浦和戦で先発した横浜FMの天野純。写真:上岸卓史/(C)Takashi UEGISHI

「そこで負けたら、試合に負けてしまうと思っていた」

[J1 6節] 浦和 0–3 横浜FM/2019年4月5日/埼玉スタジアム2〇〇2

 横浜F・マリノスが浦和レッズにアウェーで3-0と快勝を収めた。この試合の注目の一つでもあったのが、「10番」「主将」「レフティ」と共通する二人――柏木陽介対天野純の対決だった。試合の結果は、明暗が分かれた。

 天野は試合後、柏木陽介との”対決”について、次のように語った。

「お互いチームを司る役割を担っている。そこのゲームコントロールの部分で負けたら、試合も負けてしまうと思っていました。そこは責任を持ってやりました」

 何度かマッチアップも起きた。そこでも天野は”一歩”を踏み込むことを意識したという。
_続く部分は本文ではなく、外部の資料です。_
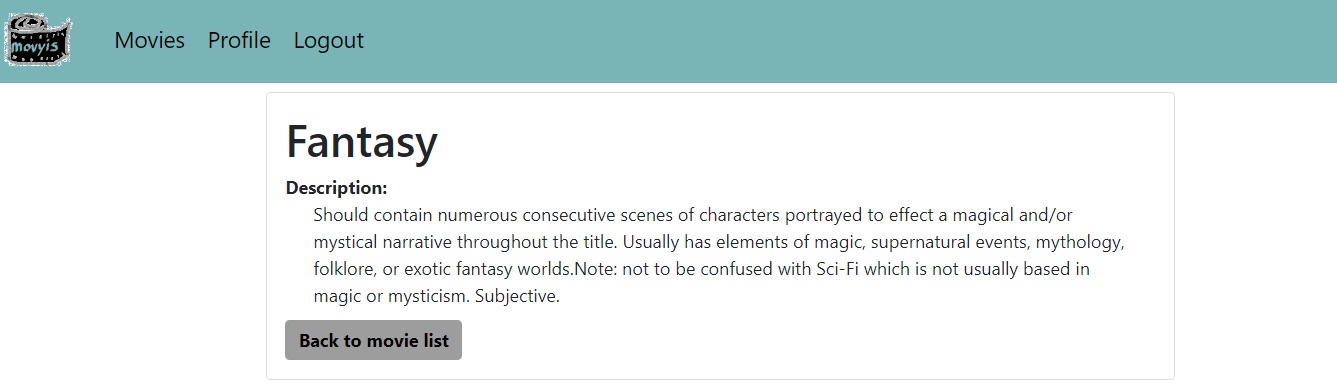Log out using the Logout link
Viewport: 1337px width, 391px height.
point(328,41)
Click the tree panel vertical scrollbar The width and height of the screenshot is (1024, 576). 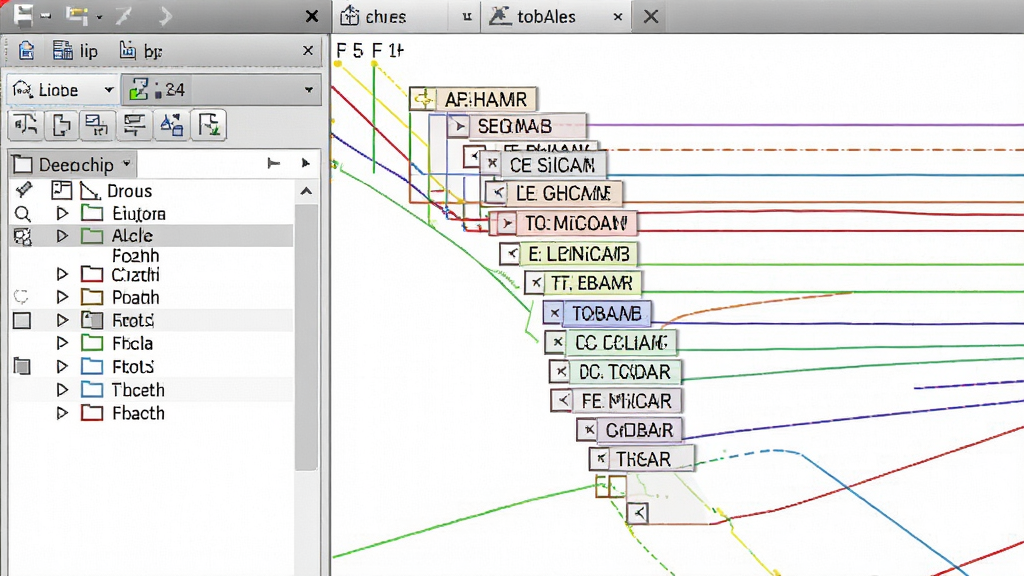[x=306, y=337]
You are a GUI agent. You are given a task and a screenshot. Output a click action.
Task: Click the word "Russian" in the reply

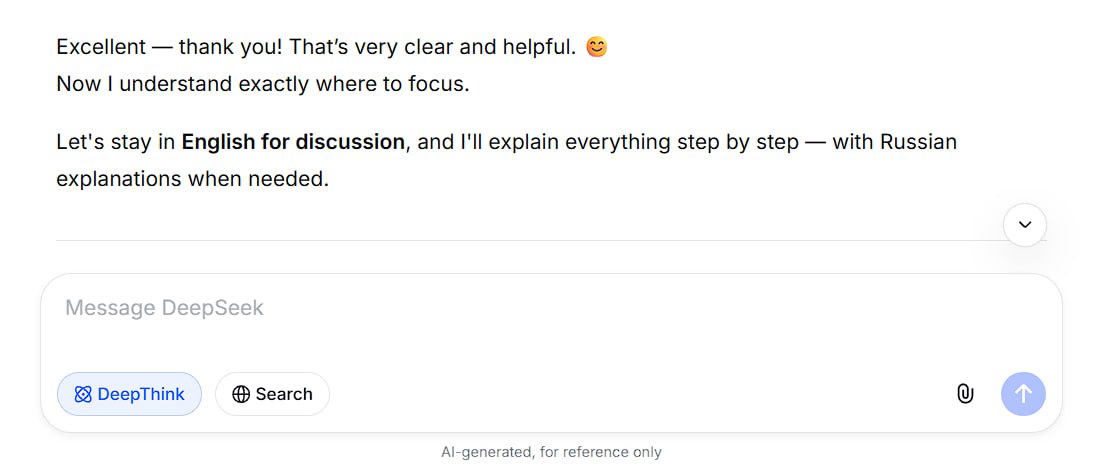coord(918,142)
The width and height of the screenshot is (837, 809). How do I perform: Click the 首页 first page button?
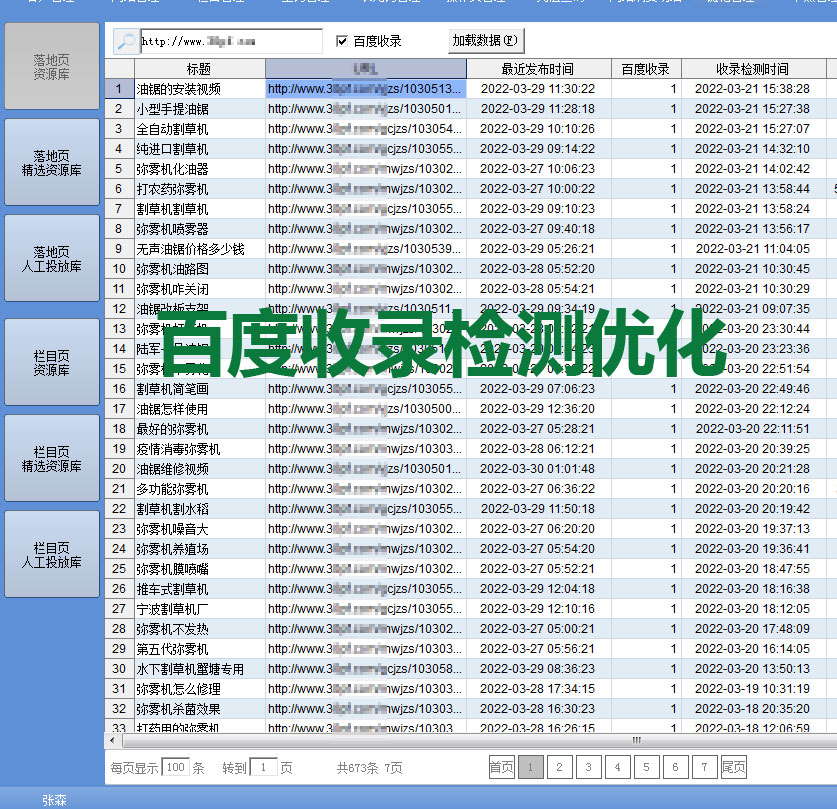pos(501,767)
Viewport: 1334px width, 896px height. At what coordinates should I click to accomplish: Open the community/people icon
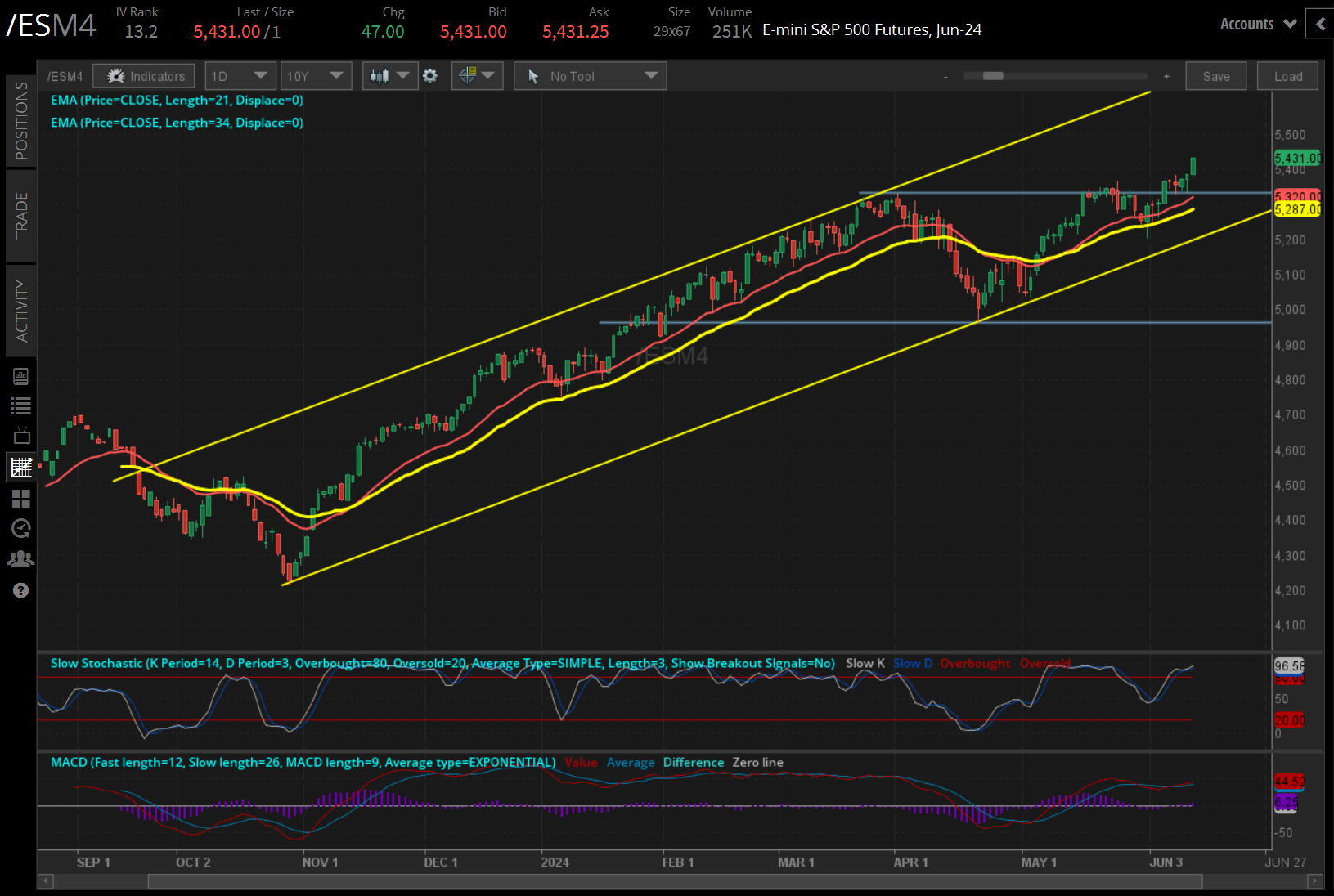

「レッズの選手たちは球際が強いので、そこで負けていたら話になりませんでした。そこだけは絶対に負けない気持ちでいきました」

 消耗戦も激しく、柏木は73分、天野は78分に途中交代した。ゴールに直接的にはかかわらなかったものの、2列目に入った天野に軍配が上がった。

「僕らの対策として3ボランチを俺と康児を当ててくることが多いけれど、浦和はそうせずに来たので、試合のなかで判断し、空いているスペースを突いていく流動的なすごくいいサッカーができました」

 常に中盤や最終ラインで数的優位になり、パスの「逃げ場」を作りながら試合を進められた。その流れで、狙っているサイドの裏を何度も攻略できた。サイドバックの攻撃参加も効果的かつ機能的だった。そのようにチームとしていろいろと意図していたことを体現しながら掴んだ勝利。そのベースにあったのはハードワークや球際で負けないという基本的なスタンス。あらゆる面が噛み合った勝利に、天野は自信を深めていた。